Rechy’s first interaction with UCLA was in 1993, at the invitation of Calderón, who was hosting a conference related to Rechy’s novel “The Miraculous Day of Amalia Gomez.” The book follows a fictional Mexican-American domestic worker across the city, her story serving as a social barometer of Los Angeles in the space between the beating of Rodney King and the urban uprising of 1992’s L.A. Riots.

Rechy has taught creative writing periodically at UCLA as well as the University of Southern California and Occidental College. For years, he also held literary salons in his home in the Hollywood Hills.

“He is a gracious, generous, wonderful and brilliant person,” Calderón said. Over the years, the UCLA professor has invited Rechy back to campus to speak to students in his “Chicano Narrative” course.

For the last several years, Rechy has welcomed Calderón to bring his graduate students over for dinner, always seeking out information on their backgrounds and their dissertations.

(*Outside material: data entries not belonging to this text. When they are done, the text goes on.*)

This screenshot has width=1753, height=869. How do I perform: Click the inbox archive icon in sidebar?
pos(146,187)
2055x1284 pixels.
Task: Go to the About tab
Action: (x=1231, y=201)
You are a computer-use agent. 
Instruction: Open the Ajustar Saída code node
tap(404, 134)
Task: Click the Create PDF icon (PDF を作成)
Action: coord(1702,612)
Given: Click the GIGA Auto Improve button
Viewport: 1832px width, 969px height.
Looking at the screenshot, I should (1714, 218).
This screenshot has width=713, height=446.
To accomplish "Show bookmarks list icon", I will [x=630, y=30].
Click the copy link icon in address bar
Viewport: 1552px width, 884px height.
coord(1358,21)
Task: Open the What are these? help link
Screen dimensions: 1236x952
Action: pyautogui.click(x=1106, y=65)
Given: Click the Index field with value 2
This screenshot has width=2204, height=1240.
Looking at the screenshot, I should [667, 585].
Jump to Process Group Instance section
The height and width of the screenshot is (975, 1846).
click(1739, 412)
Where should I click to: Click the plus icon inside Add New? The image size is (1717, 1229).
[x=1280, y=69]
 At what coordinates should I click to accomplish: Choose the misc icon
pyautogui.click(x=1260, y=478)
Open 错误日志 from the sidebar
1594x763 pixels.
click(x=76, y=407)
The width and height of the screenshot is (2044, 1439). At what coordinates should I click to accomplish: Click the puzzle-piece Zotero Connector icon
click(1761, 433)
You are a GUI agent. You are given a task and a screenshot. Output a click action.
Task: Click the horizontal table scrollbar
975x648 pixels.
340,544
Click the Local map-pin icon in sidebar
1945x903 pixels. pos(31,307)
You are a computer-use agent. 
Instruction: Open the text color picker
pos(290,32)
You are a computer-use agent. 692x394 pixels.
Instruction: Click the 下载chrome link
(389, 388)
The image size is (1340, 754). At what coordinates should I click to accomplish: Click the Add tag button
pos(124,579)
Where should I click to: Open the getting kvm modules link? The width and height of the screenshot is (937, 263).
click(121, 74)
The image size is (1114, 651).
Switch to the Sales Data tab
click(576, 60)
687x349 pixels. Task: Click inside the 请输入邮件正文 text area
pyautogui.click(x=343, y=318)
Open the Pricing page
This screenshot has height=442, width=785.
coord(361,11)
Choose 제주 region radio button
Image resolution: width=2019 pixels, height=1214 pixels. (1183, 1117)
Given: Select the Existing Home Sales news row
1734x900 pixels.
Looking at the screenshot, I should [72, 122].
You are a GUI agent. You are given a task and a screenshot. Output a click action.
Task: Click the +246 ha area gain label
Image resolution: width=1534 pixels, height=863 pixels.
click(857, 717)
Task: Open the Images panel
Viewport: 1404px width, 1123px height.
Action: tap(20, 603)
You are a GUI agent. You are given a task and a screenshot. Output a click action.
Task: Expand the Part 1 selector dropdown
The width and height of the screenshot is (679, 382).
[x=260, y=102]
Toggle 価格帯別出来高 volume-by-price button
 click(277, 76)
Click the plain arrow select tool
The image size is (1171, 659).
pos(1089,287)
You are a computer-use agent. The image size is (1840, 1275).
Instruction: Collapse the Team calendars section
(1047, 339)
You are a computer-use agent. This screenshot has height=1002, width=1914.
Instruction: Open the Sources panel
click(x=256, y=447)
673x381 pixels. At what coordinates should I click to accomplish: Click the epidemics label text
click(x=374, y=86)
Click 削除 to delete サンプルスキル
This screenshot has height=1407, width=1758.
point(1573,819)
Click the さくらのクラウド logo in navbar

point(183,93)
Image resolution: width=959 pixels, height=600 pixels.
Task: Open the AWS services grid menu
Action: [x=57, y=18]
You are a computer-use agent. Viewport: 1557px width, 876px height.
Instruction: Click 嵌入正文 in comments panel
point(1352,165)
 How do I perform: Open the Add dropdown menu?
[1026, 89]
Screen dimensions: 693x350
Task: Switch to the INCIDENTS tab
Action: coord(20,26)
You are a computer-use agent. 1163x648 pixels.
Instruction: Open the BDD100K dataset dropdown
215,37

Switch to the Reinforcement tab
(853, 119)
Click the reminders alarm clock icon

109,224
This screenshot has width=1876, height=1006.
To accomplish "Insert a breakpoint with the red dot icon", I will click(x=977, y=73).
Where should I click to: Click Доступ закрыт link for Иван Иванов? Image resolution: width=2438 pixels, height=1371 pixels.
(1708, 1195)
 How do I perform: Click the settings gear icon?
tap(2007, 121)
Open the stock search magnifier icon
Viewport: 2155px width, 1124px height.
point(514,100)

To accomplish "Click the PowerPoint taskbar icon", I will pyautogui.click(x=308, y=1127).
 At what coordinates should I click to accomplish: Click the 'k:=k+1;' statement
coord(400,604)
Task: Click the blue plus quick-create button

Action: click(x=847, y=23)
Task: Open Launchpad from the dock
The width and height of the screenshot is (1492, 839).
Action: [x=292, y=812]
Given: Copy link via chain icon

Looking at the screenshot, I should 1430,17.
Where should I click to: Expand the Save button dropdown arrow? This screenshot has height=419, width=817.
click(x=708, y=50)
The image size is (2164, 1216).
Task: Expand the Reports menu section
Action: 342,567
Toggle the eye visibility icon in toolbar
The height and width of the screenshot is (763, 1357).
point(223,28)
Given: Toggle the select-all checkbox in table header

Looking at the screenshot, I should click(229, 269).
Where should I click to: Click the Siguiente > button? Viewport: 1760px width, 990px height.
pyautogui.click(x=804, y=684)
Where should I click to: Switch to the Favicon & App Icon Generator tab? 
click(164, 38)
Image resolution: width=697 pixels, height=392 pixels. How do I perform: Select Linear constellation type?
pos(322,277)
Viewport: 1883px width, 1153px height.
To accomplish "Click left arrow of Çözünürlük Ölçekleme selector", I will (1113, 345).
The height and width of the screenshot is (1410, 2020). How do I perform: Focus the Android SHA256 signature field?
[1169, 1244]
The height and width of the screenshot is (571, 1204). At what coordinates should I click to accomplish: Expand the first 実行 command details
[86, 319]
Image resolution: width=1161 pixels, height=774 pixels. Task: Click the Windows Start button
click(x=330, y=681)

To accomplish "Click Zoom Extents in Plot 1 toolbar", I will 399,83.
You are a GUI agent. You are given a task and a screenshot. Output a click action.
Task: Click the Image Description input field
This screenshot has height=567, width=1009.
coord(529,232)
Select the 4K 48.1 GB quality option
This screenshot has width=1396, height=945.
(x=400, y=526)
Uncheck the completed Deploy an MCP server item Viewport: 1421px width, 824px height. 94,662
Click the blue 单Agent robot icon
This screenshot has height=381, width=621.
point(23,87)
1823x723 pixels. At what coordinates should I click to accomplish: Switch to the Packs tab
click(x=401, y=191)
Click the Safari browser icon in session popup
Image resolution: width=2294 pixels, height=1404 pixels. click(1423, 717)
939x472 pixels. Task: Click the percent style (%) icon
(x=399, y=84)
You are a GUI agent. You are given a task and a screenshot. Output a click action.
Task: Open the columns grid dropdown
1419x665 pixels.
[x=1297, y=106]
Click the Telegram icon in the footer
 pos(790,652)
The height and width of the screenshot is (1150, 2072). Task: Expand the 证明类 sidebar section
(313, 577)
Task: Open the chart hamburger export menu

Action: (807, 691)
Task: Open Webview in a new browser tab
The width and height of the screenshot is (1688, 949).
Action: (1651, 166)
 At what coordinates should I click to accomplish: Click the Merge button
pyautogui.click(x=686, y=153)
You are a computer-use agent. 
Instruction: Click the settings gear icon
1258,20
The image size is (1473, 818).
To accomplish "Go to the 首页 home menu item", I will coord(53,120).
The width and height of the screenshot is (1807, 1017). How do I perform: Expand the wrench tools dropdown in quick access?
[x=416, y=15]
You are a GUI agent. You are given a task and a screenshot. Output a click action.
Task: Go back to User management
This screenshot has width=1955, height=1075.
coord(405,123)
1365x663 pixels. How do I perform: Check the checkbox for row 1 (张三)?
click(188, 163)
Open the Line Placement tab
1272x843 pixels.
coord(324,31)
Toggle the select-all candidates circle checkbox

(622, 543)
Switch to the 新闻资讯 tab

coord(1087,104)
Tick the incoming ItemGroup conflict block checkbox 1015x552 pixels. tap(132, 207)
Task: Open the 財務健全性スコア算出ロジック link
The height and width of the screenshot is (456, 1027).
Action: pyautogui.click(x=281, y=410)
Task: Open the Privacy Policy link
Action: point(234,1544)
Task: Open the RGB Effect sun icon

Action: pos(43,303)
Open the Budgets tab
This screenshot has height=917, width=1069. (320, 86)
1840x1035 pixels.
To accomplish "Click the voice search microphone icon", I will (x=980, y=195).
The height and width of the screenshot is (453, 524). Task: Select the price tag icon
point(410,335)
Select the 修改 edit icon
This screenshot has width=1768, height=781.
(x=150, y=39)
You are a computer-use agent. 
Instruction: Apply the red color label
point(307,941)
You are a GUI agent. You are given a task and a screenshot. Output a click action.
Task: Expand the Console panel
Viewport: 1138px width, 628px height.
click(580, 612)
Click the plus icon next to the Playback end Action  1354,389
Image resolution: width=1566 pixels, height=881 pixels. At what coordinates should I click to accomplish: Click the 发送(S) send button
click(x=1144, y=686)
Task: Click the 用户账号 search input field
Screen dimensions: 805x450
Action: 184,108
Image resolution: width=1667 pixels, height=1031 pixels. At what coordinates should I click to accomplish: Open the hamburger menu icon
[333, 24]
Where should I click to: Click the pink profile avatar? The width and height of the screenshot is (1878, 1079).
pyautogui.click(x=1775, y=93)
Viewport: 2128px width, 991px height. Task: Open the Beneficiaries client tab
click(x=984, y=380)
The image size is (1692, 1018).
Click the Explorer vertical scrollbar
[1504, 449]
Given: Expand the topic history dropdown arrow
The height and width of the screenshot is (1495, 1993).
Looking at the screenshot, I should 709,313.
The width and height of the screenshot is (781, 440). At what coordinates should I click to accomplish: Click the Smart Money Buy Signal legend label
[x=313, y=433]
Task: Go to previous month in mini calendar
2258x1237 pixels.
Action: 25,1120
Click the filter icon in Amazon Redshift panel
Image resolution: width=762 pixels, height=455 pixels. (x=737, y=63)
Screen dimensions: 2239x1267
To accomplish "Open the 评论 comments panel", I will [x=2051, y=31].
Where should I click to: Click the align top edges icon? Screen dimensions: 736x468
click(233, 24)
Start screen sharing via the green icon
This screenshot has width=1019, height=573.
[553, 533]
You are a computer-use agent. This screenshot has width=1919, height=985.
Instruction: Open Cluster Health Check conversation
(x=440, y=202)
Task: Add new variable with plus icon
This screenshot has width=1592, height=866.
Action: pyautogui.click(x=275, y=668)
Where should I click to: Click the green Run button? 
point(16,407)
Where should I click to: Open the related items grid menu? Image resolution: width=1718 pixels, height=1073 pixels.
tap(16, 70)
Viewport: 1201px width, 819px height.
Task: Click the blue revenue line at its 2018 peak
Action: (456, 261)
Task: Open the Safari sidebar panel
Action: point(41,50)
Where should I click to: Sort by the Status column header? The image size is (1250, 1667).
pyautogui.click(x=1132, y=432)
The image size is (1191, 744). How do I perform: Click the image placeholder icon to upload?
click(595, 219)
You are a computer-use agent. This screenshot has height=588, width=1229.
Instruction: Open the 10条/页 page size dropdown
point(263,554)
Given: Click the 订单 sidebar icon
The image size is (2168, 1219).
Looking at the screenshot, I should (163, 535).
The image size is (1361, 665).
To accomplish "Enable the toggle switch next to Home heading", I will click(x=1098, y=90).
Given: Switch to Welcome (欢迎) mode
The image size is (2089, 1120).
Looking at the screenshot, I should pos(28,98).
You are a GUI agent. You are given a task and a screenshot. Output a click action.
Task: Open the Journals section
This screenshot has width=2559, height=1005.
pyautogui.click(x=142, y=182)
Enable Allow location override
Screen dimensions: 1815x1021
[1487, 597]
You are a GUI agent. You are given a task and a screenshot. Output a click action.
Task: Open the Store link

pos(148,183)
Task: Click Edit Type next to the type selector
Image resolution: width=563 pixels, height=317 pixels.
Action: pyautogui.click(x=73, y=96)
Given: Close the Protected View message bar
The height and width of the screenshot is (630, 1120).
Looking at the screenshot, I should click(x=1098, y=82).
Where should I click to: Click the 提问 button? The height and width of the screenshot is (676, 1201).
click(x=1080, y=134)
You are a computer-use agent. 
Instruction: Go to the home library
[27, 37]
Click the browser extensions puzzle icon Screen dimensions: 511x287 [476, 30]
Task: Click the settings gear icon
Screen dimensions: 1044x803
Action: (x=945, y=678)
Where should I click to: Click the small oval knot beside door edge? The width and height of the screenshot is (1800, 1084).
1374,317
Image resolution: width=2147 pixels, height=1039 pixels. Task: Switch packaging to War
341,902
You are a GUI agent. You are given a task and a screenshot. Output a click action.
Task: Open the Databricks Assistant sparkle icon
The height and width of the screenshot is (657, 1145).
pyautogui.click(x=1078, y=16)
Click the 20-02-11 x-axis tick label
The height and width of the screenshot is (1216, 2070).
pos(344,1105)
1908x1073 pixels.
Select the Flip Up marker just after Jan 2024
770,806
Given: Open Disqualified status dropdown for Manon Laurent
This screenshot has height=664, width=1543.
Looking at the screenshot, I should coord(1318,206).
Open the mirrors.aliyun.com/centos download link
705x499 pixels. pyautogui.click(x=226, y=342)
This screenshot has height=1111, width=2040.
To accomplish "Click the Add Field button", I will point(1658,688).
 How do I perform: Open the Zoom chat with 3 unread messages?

“The students are always so honored and surprised to arrive and realize he knows so much about them and what they are working on,” Calderón said. Meeting him after studying his work is a very meaningful experience to students who have similar backgrounds or writing aspirations, Calderón said.

In 1997, Rechy was the first novelist to receive the PEN-USA-West’s Lifetime Achievement Award. In 1999, he received the William Whitehead Lifetime Achievement Award from The Publishing Triangle, at the New School in New York City. The announcement of the award quoted Edmund White’s description of Rechy as “one of the most heroic figures of contemporary American life” and “a touchstone of moral integrity and artistic innovation.” In 2014, UC Santa Barbara honored him with the Luis Leal Award for Distinction in Chicano/Latino Literature. In 2018, the L.A. Times awarded him the 2017 Robert Kirsch Award for Lifetime Achievement. At last count, his work had been translated into some 20 languages.

It was important to Calderón that Rechy be recognized by UCLA as a cultural and artistic influence across the United States and beyond — as a “writer of worlds to come.”

David Schaberg, dean of the division of humanities in the UCLA College also recommended Rechy for the award because “it reflects the importance UCLA attaches to diverse perspectives and to the critical powers of the work of art and of creativity in general.”